If you can't get a reading on anything, just go manual and start at f6.7 and a 10 sec exposure. (ASA 100~200). Chimp the shot and adjust exposure time and aperture as required.
Daytime lightning not much different. Run the camera in aperture priority. Meter the scene as if there was no lightning to worry about, but use an aperture appropriate for the lightning. You may want to use slower apertures than normal, just to increase the short shutter times. This will result in thinner lightning, but will increase your odds of catching it. With the camera in auto-drive mode, hold down the shutter hope for the best....
At any time of day, it can help to say the magic words: "Well, I guess that's it.

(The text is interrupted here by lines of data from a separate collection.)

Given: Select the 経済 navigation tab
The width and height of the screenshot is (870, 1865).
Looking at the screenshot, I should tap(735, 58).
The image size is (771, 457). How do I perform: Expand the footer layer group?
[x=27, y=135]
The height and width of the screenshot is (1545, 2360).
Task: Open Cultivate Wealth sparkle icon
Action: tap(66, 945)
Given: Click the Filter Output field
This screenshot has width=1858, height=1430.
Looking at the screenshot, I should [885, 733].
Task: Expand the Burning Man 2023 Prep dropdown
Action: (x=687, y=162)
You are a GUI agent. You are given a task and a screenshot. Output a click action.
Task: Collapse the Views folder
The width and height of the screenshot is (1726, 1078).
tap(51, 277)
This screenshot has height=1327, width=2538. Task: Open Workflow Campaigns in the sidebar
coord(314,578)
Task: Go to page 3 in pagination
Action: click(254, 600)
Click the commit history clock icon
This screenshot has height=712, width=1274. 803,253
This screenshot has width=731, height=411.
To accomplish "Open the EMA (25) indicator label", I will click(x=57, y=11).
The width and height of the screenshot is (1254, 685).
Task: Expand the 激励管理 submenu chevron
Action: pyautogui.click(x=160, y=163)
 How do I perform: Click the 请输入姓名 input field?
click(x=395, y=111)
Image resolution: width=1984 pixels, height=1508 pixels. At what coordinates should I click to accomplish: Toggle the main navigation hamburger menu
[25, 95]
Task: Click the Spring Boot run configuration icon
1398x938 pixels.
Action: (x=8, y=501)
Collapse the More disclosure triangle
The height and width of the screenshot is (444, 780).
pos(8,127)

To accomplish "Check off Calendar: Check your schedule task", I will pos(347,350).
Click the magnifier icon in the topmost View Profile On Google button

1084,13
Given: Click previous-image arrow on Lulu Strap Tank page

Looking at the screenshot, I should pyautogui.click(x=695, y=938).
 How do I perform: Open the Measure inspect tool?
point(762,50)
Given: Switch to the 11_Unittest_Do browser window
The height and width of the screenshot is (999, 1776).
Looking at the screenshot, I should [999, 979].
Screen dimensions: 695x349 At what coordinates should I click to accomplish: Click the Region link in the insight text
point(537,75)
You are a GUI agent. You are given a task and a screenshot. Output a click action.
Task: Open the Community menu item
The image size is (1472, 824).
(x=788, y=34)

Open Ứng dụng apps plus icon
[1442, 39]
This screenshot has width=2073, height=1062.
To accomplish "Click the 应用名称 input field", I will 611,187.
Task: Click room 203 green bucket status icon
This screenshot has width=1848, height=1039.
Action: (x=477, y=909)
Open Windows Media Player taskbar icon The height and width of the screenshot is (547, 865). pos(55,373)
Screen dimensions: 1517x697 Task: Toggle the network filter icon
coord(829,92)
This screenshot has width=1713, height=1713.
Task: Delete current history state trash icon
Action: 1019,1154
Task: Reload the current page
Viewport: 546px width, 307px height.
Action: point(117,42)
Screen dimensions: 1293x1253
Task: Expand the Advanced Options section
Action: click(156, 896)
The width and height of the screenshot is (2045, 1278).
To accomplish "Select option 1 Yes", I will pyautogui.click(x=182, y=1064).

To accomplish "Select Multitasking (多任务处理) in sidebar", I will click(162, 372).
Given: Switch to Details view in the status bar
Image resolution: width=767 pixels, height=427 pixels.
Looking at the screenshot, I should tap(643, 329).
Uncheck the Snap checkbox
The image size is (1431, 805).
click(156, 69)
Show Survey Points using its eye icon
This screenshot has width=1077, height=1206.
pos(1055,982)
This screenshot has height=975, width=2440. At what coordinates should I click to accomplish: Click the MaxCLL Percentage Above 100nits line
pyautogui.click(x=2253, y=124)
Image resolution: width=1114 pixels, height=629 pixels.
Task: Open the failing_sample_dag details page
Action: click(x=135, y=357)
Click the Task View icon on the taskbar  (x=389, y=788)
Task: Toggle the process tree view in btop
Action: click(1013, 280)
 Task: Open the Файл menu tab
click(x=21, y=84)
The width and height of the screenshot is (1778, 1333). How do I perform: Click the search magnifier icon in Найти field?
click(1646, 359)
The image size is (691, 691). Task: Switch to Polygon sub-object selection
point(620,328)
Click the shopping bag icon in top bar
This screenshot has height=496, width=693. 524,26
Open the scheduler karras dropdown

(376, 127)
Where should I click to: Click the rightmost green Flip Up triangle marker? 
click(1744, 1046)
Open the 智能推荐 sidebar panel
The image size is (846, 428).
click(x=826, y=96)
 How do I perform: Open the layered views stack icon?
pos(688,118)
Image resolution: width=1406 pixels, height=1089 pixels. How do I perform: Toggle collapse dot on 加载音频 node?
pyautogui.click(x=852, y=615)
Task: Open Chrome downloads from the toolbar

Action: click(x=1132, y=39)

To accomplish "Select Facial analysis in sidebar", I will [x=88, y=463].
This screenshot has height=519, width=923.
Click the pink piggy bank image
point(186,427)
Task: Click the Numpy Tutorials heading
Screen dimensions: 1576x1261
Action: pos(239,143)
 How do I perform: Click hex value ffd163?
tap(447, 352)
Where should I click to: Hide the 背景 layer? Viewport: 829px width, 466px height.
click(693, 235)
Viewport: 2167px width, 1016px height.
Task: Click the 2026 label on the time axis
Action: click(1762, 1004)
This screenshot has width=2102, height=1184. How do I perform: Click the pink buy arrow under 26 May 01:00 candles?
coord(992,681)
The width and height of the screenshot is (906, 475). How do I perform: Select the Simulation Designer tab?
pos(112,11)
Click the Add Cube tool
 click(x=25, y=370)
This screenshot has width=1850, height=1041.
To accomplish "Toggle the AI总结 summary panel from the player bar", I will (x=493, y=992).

No more lightning today!" Turn away as if you've lost interest. This will occasionally fool the lightning into striking for you, although it tends to wise up after a few go-rounds.
Dark frame removal is probably best done after the fact. Take several dark frame shots at 1, 1.5 2, 3 ,4, 6 ,8 , etc. second shutter speeds. When you get home, call up the embedded image info and select the dark frame that most closely matches the (lightning) image's exposure time. (ASA must be constant!) You can use PS, or any editor that supports layers to subtract the dark frame from the image. If you don't have a big photo editing program, there are several astronomy oriented freeware apps that will do the same thing. This way, you don't need to waste time to capture a dark frame for each and every shot.